__EXERCISE TASK A__. Quote every line of the records below verbatim, leaving out the pictures.

__DOCUMENT EXCERPT__.
+++
The rickety Hammersmith residence which houses TFI Friday’s dressing rooms is an alarming place to find yourself, and not just because there’s a chance of bumping into Chris Evans wearing only a towel. The sense of artifice in action is almost overwhelming. Stylists confer on makeup dos and don’ts—“This on the brow and this on the lid, the look will be classic”—and bands’ sulphuric egos seep out from under closed doors like poison gas. On a white wall hangs Björk’s empty dress : an elaborate creation made out of ancient sofa-coverings from a deserted stately home. Outside, the person who is about to occupy this ornamental robe is having her picture taken in civilian clothes. Due to the proliferation of nosy human pond life lurking in the region, this process involves hiding behind a tree in a nearby park. To locate her elusive charge, Björk’s press officer has to be talked down by the photographer over a mobile phone, much like the first-time pilot in Airplane. Finally apprehended, Björk gusts into the dressing room bringing with her a cumulus of preconceptions as pervasive as Linus’s dustcloud.
+++
Records for locating words and elements:

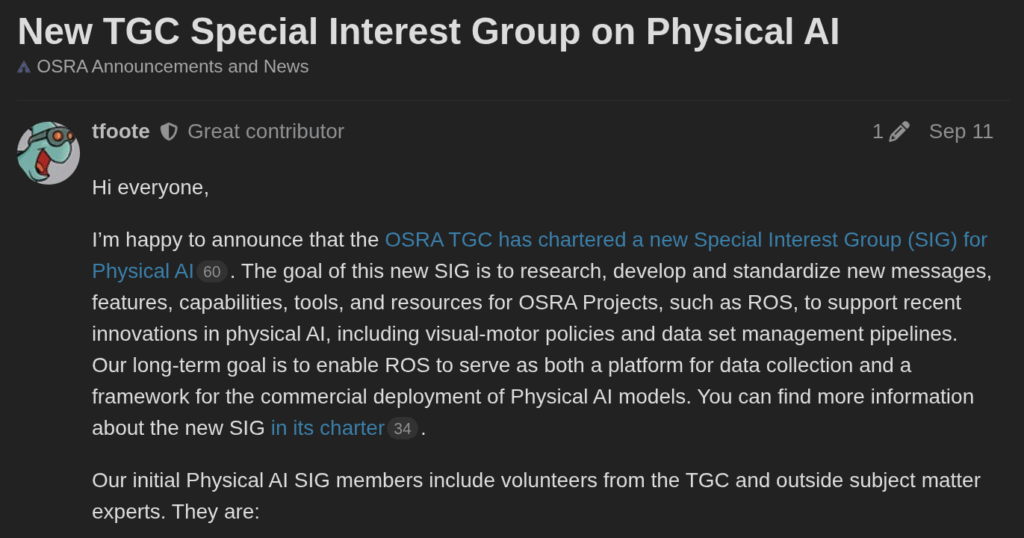This screenshot has width=1024, height=538.
Task: Click the topic title 'New TGC Special Interest Group'
Action: coord(428,32)
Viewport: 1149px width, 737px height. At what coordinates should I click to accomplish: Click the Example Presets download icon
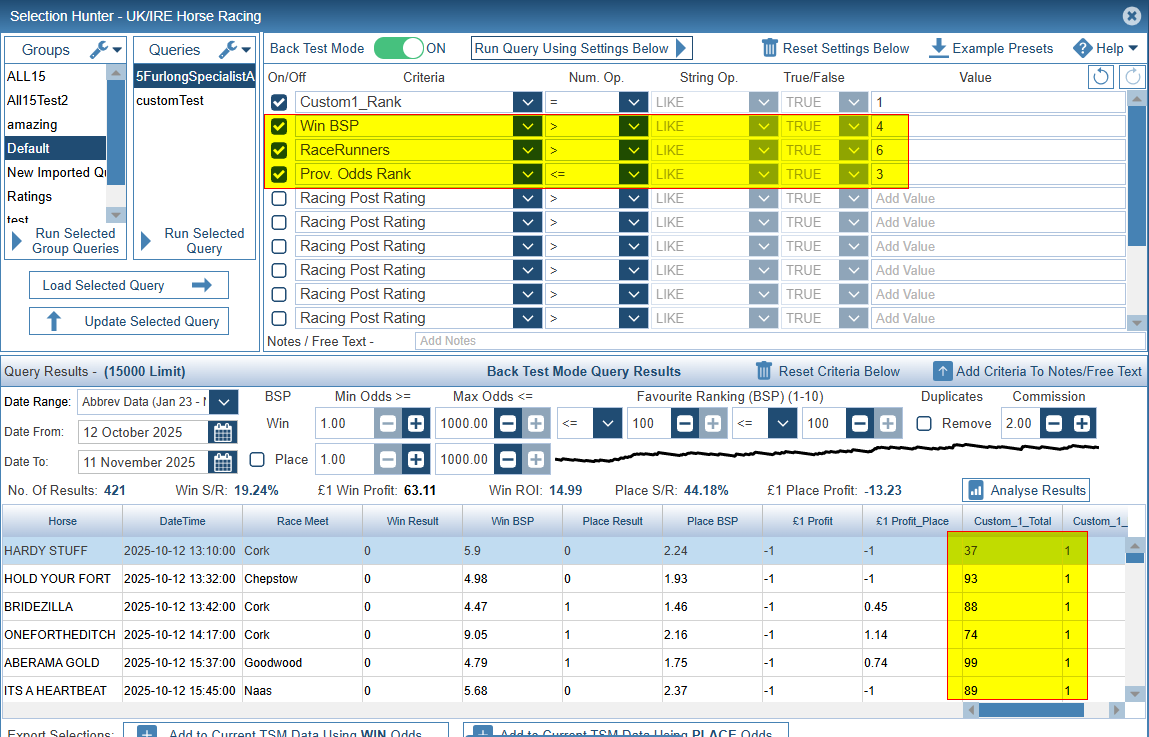tap(938, 48)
+++
__EXERCISE TASK B__. Print the entire passage about Björk at the TFI Friday dressing rooms above, word for word.

__EXERCISE ANSWER A__.
This screenshot has width=1024, height=538.
Task: Click the topic title 'New TGC Special Interest Group'
Action: coord(428,32)
Viewport: 1149px width, 737px height. At what coordinates should I click to accomplish: Click the Example Presets download icon
tap(938, 48)

__EXERCISE ANSWER B__.
The rickety Hammersmith residence which houses TFI Friday’s dressing rooms is an alarming place to find yourself, and not just because there’s a chance of bumping into Chris Evans wearing only a towel. The sense of artifice in action is almost overwhelming. Stylists confer on makeup dos and don’ts—“This on the brow and this on the lid, the look will be classic”—and bands’ sulphuric egos seep out from under closed doors like poison gas. On a white wall hangs Björk’s empty dress : an elaborate creation made out of ancient sofa-coverings from a deserted stately home. Outside, the person who is about to occupy this ornamental robe is having her picture taken in civilian clothes. Due to the proliferation of nosy human pond life lurking in the region, this process involves hiding behind a tree in a nearby park. To locate her elusive charge, Björk’s press officer has to be talked down by the photographer over a mobile phone, much like the first-time pilot in Airplane. Finally apprehended, Björk gusts into the dressing room bringing with her a cumulus of preconceptions as pervasive as Linus’s dustcloud.